Indeed. Dating sites have a legitimate (and I'd say moral) need to protect their customers from all kinds of nasty business. If the only way to do that is through the use of PII, and that use is well-documented in the privacy statement, and the data is not being used for unrelated purposes, this should be well within the bounds of GDPR.
In the past three and a half years I have witnessed four cases in which this exact method (cross-linking remote IP addresses to detect spammers/attackers/bots/etc.) has been an issue with GDPR, but I am sure those downvotes and the general tech-centered HN'y wave-off as misinformation have a better standing in EU courts these days since the fear-mongering GDPR hype is mostly over as it seems.
People can claim it all day long but it was determined that IP addresses are only PII in the hands of an entity who can actually associate it with a person, like an ISP.
Yes, you are right. No way for a dating site for example (as stated by the original comment) to make a relation between an IP address and the person behind it. It's all fake profiles or some other strawman argument anyway, right? Like who uses his real name, address or even picture for something like that?! That'd be just ridiculous ...
It sounds like that's what they're doing, in order to find other spam accounts:
> We'll manually review all accounts that use (more than one of) those ip addresses.
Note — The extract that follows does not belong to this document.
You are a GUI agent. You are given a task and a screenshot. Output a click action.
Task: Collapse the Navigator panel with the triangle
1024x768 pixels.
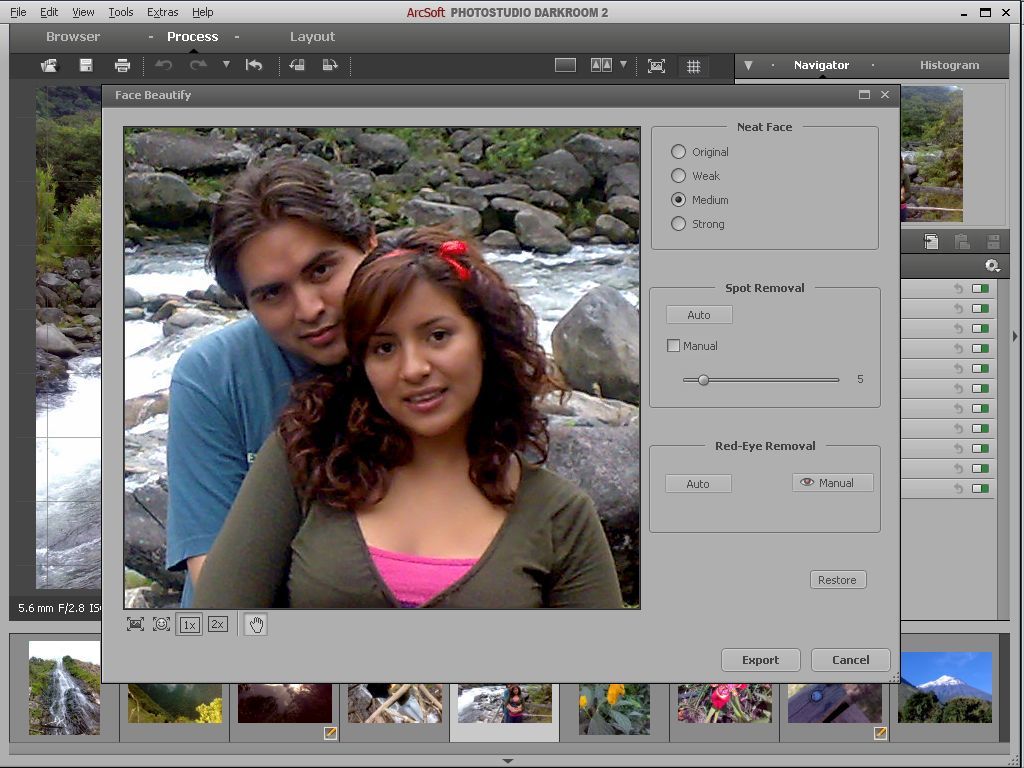pos(748,66)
Obviously only vanviegen knows what they're doing, but here is what I'd do (IANAL!):
1. Identify offender (scammer/spammer) using other methods like manual review
2. Block offender as described, and only now start logging the IPs for them (claim: at that point it's legitimate interest)
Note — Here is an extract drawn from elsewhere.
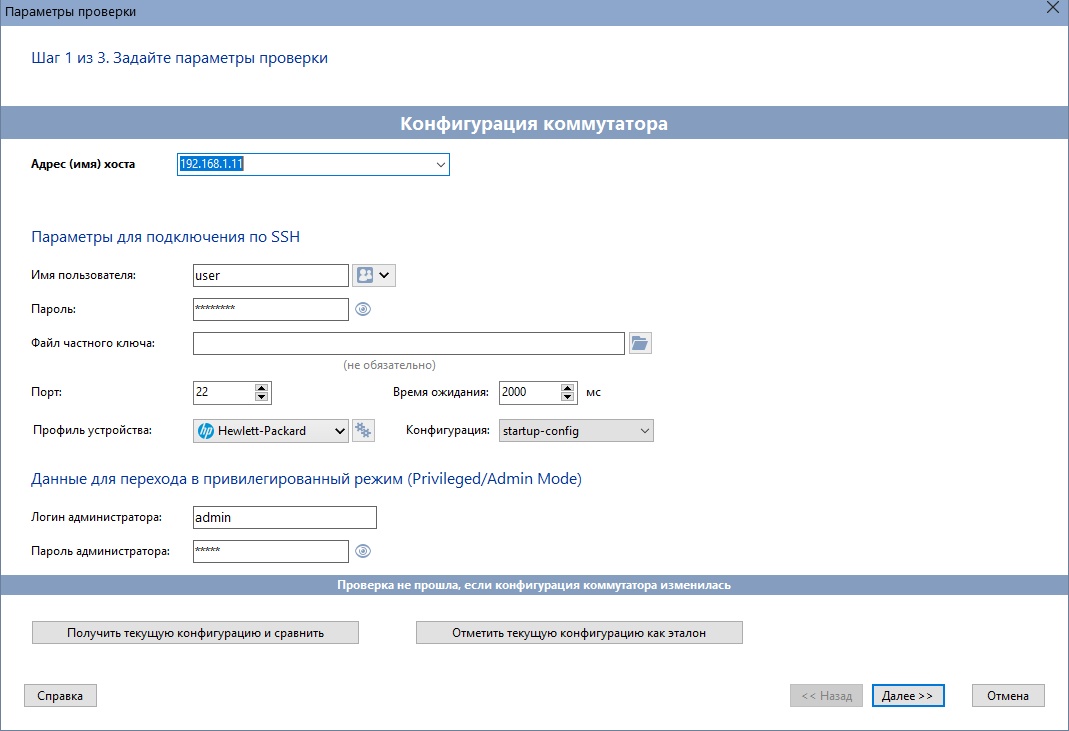Increase the port number with up arrow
3. If another user now uses one of the IPs, assume their also offenders and log their IPs as well to weed out false positives (claim: they use the known offender IPs, so there is a good chance their also offenders -> leg. int.)
4. Ban all actual offenders and delete associated IPs for false positives.
It's possible they're doing this flow and just simplified it for posting here.
Saving the IP/geolocation could also be legitimate interest to identify altered locations. E.g. say you're US based and suddenly login from $abroad they could send you a 2FA mail to secure your account.
Even with all that, the IP address itself still doesn't represent a person in the hands of that dating site.
An ISP can identify which IP address has been assigned to your phone, at what time, on what tower and exactly what points in time that IP addressed changed. It can also associate the device itself with the IP address.
An IP address on a cable modem can be associated with a particular account for a house or a business office, but even it can't positively identify the person in the house or at the business who was using it to connect to a particular website.
And yes, as you said, anybody can create a fake profile. A coworker could create a fake profile on a dating site of you if they wanted to and that IP address still doesn't positively identify you.
The name, address, photo...all of that is absolutely PII and covered by GDPR.
The IP address isn't and is also used for legitimate security purposes. People trying to get them scrubbed under GDPR are overreaching on a piece of data they have no right to have scrubbed.